WHITE COLLAR CRIMINALS AND THE FINANCIAL MELTDOWN

The lessons to be learned are many, but, the editors conclude, the regulatory mechanisms meant to preclude future meltdowns,...

Think Bernie Madoff was an outlier? To gauge by some of the contributors to this volume, the whole speculative economy is a vast Ponzi scheme.

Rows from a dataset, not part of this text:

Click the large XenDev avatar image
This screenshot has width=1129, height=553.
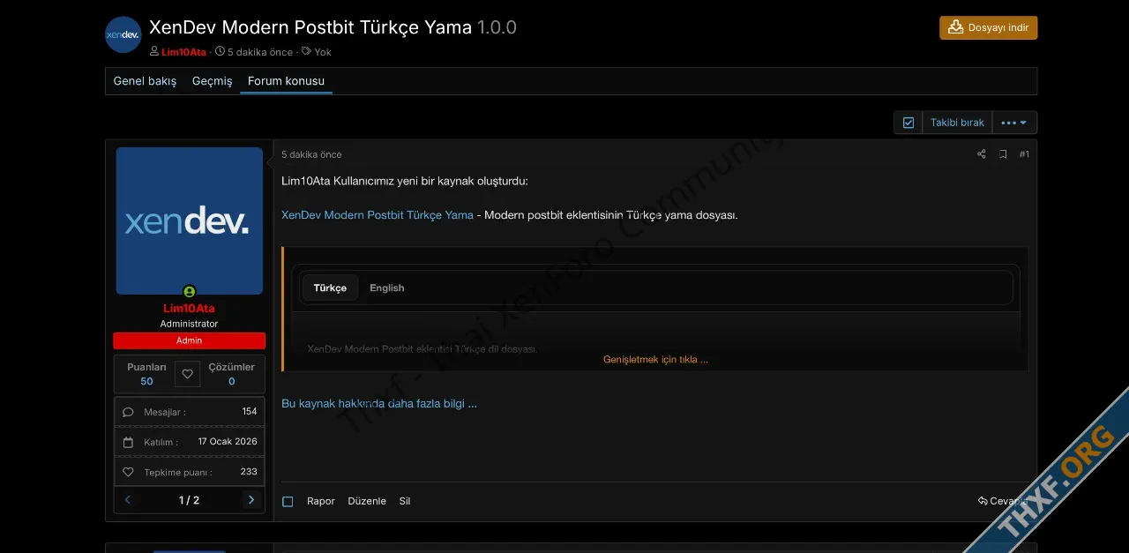click(189, 220)
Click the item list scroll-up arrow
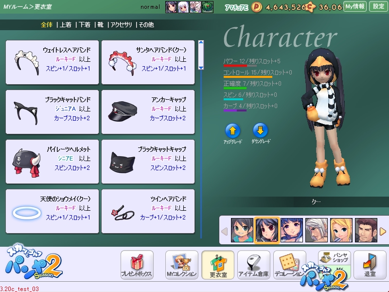The width and height of the screenshot is (389, 292). coord(201,44)
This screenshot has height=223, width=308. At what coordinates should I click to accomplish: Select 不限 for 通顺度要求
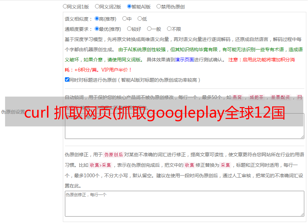(169, 29)
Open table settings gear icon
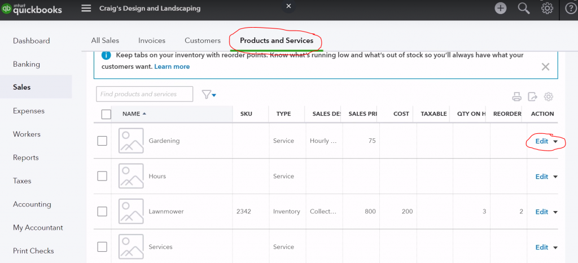The height and width of the screenshot is (263, 578). [548, 97]
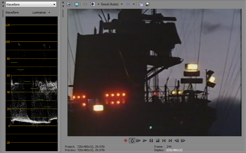Open the overlays grid dropdown arrow
This screenshot has width=246, height=153.
click(134, 4)
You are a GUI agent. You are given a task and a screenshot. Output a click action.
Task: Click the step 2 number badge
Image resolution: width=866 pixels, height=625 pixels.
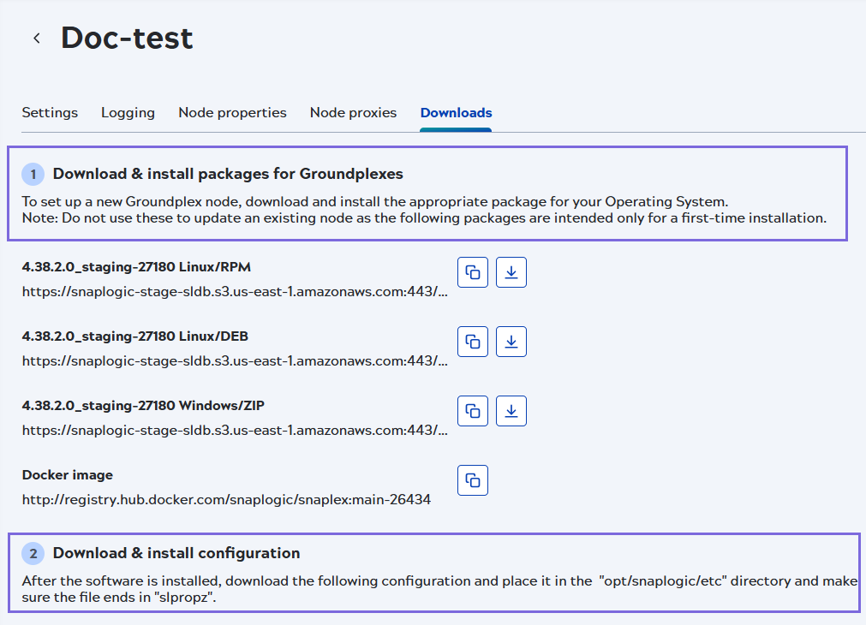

Indeed, notes David Shapiro, a legal/financial investigator, there are some fine distinctions between “hedge and private equity funds and Ponzi schemes,” the former being “pools of investment capital that are largely unregulated by federal, state, and local authorities,” which is just the way the wizards of Wall Street like it. By contrast, of course, other investment instruments such as mutual funds are intricately regulated, such that financial hanky-panky seldom occurs there, at least not by comparison. Shapiro wonders why it is that a financial crisis is required to ferret out the bad guys, observing, “The nature of today’s unregulated or lightly regulated market often makes the distinction between outright fraud and high-risk vehicles hard to discern.” In such a climate, an operator like Madoff was destined for success, and that he got away with it for so long—thus the title of the book—is a matter that should provoke much discussion among regulators. Writes Jock Young, “He is the right gender to be sure but the wrong class, ethnicity, and age; we usually spend our time looking down, not up, the social structure when analyzing criminal behavior.” “They”—the layers of malfeasants that include “Wall Street, Washington, and Main Street”—got away with it for so long, in other words, because people were looking the wrong way, hoping, in the case of Main Street, to get a little of the proceeds themselves, and no one should have been surprised when the whole thing came tumbling down.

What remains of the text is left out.